ChamaleoNet is a programmable SDN-based system that enhances network visibility by selectively capturing erroneous traffic, aiding in security and management without compromising privacy.

Contribution

It introduces a scalable, privacy-aware passive probing system that isolates erroneous packets using SDN, and integrates with deception techniques like honeypots.

Findings

Reduces traffic to the controller by 96% using in-hardware filtering.

Effectively detects misconfigured and infected hosts.

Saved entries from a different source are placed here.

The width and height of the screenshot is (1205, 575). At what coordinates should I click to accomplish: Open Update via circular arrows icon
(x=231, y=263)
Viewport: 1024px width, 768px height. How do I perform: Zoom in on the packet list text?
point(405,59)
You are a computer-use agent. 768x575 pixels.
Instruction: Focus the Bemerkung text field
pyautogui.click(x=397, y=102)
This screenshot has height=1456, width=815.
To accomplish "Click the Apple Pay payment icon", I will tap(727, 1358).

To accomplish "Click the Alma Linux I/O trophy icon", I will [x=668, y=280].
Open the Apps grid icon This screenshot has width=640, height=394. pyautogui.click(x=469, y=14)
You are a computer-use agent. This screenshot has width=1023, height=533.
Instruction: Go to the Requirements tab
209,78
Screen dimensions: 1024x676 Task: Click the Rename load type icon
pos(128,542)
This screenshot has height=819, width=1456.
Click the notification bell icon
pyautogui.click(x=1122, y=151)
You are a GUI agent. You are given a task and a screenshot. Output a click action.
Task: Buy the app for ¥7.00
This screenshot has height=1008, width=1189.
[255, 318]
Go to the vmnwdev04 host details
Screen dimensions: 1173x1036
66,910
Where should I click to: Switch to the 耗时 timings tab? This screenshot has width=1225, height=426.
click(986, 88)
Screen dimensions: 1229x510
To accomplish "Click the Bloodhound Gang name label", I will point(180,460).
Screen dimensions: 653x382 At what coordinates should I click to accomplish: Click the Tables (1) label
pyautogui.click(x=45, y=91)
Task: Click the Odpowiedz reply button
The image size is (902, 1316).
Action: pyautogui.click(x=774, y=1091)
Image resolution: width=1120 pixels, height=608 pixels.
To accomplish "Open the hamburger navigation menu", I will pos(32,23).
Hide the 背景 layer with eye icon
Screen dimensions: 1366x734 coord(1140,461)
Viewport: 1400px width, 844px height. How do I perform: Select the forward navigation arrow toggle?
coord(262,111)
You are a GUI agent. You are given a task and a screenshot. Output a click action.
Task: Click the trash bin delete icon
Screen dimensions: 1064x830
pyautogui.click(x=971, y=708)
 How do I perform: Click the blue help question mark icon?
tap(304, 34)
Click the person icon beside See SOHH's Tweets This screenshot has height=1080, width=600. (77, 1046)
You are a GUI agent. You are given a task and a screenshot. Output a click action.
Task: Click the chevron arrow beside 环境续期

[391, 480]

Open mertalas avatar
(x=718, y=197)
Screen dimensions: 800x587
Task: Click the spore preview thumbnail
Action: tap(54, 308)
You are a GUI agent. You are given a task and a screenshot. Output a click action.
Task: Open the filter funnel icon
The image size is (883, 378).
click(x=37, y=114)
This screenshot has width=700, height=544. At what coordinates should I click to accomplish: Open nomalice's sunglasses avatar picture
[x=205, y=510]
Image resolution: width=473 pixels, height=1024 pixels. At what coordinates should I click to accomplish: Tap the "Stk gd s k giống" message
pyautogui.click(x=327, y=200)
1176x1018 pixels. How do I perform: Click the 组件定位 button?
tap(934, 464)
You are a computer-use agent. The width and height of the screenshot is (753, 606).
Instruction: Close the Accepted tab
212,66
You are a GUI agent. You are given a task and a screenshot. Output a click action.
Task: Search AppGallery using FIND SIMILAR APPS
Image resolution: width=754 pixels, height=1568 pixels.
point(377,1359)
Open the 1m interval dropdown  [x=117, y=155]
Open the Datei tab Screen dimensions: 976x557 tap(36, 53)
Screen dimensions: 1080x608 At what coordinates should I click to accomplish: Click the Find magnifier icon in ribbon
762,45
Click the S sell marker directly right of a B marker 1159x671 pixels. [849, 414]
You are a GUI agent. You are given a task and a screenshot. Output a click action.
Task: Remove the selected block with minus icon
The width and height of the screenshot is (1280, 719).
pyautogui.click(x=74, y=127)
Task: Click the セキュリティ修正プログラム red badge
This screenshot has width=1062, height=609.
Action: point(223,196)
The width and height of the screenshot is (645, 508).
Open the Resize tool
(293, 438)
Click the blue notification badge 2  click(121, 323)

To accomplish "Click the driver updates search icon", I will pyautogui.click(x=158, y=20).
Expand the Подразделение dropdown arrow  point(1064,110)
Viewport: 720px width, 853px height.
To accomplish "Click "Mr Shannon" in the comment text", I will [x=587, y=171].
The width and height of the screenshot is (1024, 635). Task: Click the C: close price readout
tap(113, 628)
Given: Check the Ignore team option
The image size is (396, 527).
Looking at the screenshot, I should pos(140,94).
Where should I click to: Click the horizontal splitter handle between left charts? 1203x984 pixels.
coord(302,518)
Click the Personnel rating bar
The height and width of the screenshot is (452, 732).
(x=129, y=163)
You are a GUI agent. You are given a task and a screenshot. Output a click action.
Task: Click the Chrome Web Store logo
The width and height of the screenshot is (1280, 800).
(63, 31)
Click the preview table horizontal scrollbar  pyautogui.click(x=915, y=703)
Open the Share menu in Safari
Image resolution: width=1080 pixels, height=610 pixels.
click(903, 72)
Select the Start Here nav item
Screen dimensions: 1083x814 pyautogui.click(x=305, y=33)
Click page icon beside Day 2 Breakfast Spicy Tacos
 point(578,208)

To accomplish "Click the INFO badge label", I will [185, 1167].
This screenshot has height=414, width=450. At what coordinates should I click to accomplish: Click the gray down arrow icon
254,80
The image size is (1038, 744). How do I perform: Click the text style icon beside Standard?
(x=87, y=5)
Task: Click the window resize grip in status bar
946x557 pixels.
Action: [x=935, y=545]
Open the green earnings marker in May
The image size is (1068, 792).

Provides enhanced visibility into external attacker scans.

Abstract

Traffic visibility remains a key component for management and security operations. Observing unsolicited and erroneous traffic, such as unanswered traffic or errors, is fundamental to detect misconfiguration, temporary failures or attacks. ChamaleoNet transforms any production network into a transparent monitor to let administrators collect unsolicited and erroneous traffic directed to hosts, whether offline or active, hosting a server or a client, protected by a firewall, or unused addresses. ChamaleoNet is programmed to ignore well-formed traffic and collect only erroneous packets, including those generated by misconfigured or infected internal hosts, and those sent by external actors which scan for services. Engineering such a system poses several challenges, from scalability to privacy. Leveraging the SDN paradigm, ChamaleoNet processes the traffic flowing through a campus/corporate network and focuses on erroneous packets only, lowering the pressure on the collection system while respecting privacy regulations by design. ChamaleoNet enables the seamless integration with active deceptive systems like honeypots that can impersonate unused hosts/ports/services and engage with senders. The SDN in-hardware filtering reduces the traffic to the controller by 96%, resulting in a scalable solution, which we offer as open source. Simple analytics unveil internal misconfigured and infected hosts, identify temporary failures, and enhance visibility on external radiation produced by attackers looking for vulnerable services.